そしてその二人以外はどけられたベッドの思い思いの場所に座って待ちくたびれたように俺を見ていた。
「俺なしで始めてて良かったんだぞ?」
正直言って、用を済ませてここに来るまで走ることすらしてなかった。
そもそも、集合が掛けられていて皆が俺を待っているとの連絡がユイからされたのが宿屋の真ん前に付いた時なのだ。
「いや、これからの予定は、全員、知っておいた方が、良いから。」
「そうか、了解。ラヴァル、ほら、頼まれてた奴だ。」
ベンに肩をすくめて頷き、持っていた義足をラヴァルへと放る。
そう、俺が済ませてきた用事とは、新しく作って貰ったラヴァルの義足の受け取りである。
回復魔法があるとは言え、大怪我したときにそれを治せる程強力な白魔法使いが側にいないなんてことは珍しくなく、義肢屋にも一定の需要があるらしい。
さてこの新しい義足は、形状そのものは変わらず一本の棒状であるものの、義肢屋の話では、とにかく外れにくく、そして装着者に痛みを感じさせないようにするため、幾つものベルトやら重ねて縫い合わせた布のクッションやらと様々な工夫が為されているそう。
「ああ、すまない。」
放られたそれを受け取るなり、ラヴァルは早速それを左足に取り付け始め、その左右に座るミヤさんとクレスがその手伝いを買って出る。

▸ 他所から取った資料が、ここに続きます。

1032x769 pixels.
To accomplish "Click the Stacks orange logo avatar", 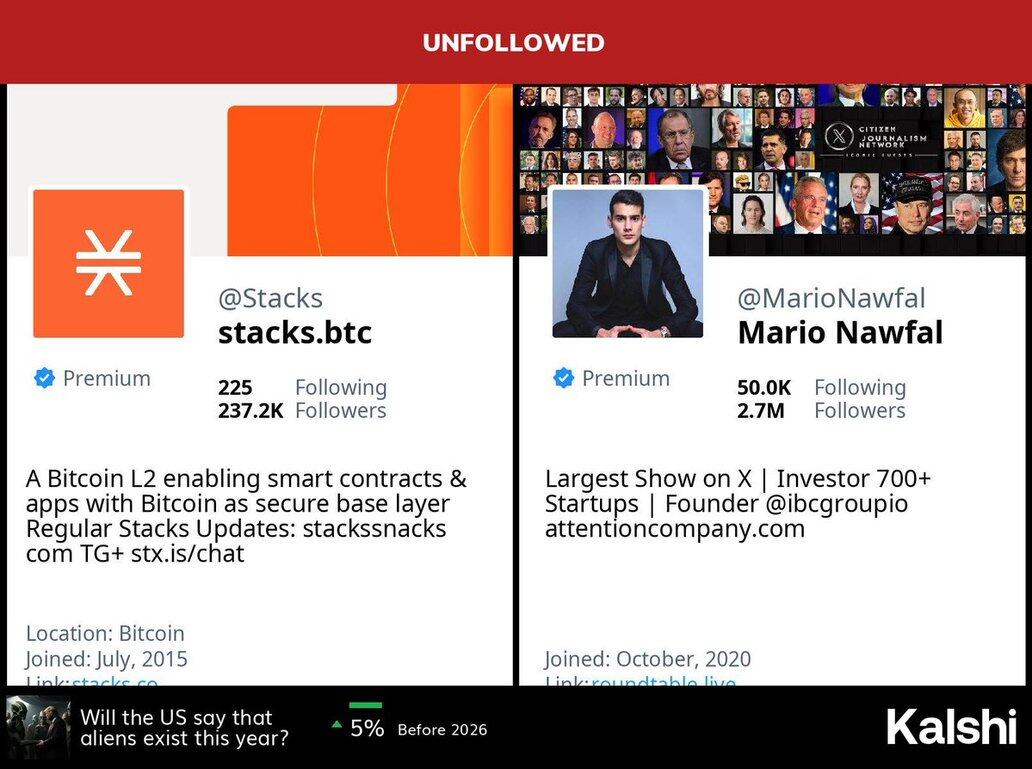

そんな彼らの向かい側のベッドにはユイとケイ――これから行動を共にする上で支障があるため、ソフィア=ケイの方程式は既にパーティー内では(驚きと共に)周知された。本人曰く、変装の種類はいくらでもあるので本業に大した影響はないそう。――が座っていて、その間にある空間腰を下ろすと、ユイが嬉しそうに笑いかけてきた。
「ふふ、似合ってるわよ。」
「そりゃどうも。」
俺が今着ているのは、この前ユイに買ってもらったシャツと深い緑のマント。ズボンだけは性能が良すぎるのでそのままだ。
もちろん、気分転換してみたかったとか、オシャレに目覚めたとかいう訳ではない。昨日のゲイルの店での一件で服装が俺を見つける目印の一つになっていたことが分かったため、試しに着替えてみたのである。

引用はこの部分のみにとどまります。